> **PAGE TEXT**
※ ※ ※

Brzezinski's daughter Mika, a host on MSNBC's "Morning Joe" show, said
on social media that her father died peacefully. She did not give the
cause of his death.
"He was known to his friends as Zbig, to his grandchildren as Chief and
to his wife as the enduring love of her life. I just knew him as the
most inspiring, loving and devoted father any girl could ever have," she
said on Instagram.
Brzezinski, the son of a Polish diplomat, was national security adviser
for all four years of Jimmy Carter's presidency. He helped Carter
contend with several major international events, including the Iranian
revolution that overthrew the Shah, the taking of 52 Americans as
hostages in Tehran and a failed rescue mission, and the Soviet invasion
of Afghanistan.
Brzezinski, plucked by Carter from the academic world, saw many of the
Soviet Union's foreign policy moves as evidence it could not be trusted.
That placed him at odds with two of Carter's closest advisers: Secretary
of State Cyrus Vance, who pushed for a Strategic Arms Limitation Treaty
(SALT-2) with Moscow, and Defense Secretary Harold Brown, who urged a
U.S.-Soviet accord to curb conventional forces in Europe.

※ ※ ※

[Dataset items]

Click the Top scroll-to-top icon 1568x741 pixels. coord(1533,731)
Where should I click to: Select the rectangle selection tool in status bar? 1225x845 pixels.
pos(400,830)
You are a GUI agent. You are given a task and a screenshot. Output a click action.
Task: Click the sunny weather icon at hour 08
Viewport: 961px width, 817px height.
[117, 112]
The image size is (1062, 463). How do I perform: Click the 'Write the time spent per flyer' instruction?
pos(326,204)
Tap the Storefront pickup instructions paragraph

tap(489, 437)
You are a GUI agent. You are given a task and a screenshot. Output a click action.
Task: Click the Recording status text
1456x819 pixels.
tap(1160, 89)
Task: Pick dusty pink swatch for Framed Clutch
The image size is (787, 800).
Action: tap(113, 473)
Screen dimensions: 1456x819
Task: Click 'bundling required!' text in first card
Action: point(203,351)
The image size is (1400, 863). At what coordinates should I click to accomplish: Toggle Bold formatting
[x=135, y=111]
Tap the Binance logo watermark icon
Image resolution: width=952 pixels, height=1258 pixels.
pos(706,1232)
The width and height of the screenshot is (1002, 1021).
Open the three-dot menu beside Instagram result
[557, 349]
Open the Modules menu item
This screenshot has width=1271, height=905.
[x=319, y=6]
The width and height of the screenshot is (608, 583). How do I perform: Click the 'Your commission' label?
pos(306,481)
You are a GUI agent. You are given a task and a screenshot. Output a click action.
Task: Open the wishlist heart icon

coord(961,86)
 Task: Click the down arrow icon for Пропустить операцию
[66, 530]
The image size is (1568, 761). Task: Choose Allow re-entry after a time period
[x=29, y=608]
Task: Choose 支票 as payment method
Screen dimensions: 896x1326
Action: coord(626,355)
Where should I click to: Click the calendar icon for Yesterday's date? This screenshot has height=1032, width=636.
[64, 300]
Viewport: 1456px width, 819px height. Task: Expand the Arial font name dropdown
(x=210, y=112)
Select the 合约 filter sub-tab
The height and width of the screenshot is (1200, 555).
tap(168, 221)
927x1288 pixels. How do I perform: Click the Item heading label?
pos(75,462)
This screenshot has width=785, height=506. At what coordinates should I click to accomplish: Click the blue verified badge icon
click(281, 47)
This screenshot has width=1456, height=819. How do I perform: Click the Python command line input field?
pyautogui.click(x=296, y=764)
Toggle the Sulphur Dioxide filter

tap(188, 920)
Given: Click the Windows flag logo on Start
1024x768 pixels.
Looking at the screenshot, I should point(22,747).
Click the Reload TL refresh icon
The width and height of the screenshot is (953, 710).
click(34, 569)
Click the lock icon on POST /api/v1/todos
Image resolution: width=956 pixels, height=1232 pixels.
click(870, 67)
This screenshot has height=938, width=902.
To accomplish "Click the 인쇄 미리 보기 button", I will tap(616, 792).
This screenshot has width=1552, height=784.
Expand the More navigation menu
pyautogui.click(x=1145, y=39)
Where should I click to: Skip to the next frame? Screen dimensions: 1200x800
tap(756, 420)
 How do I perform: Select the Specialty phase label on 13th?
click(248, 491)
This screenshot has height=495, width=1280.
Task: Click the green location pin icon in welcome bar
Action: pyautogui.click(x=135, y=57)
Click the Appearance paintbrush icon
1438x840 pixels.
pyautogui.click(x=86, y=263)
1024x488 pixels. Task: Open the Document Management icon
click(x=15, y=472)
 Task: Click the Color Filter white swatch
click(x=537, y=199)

※ ※ ※

> **SET EXERCISE**
Please carry on the passage about Brzezinski's career, picking up right after its last sentence.

> **RESULT OF THIS EXERCISE**
When Soviet troops invaded Afghanistan, Brzezinski strongly backed the
arming of Afghan rebels in response.
His hardline stance on U.S.-Soviet relations led Pravda, the Soviet
Communist Party newspaper, to denounce him as a "foe of detente".
President Carter said in a statement that Brzezinski was brilliant,
dedicated and loyal.
"Rosalynn (Carter's wife) and I are saddened by the death of Zbigniew
Brzezinski. He was an important part of our lives for more than four
decades and was a superb public servant," Carter said.
While he was skeptical of Soviet motives and objectives, Brzezinski
nurtured a diplomatic friendship between the United States and China,
which culminated in a trip to Beijing in June 1978. Six months later
Carter announced a decision to re-establish diplomatic ties with China
starting in 1979.
Brzezinski's view of the Soviet Union may have been colored by his
childhood experiences. Born in Warsaw, Poland, on March 28, 1928, he was
taken as a youngster to Canada where his father served as a diplomat.
When the communists took over Poland at the end of World War II, the
family remained in the West.
Brzezinski received a doctorate from Harvard University in 1953 and
became an American citizen in 1958.
He voiced support for U.S. policy in Vietnam in the mid-1960s, and
served on the policy planning staff of President Lyndon Johnson's State
Department in that era.
Along with David Rockefeller, chairman of the Chase Manhattan Bank,
Brzezinski helped to found the Trilateral Commission, a private group
that promoted closer ties between North America, Western Europe and
Japan.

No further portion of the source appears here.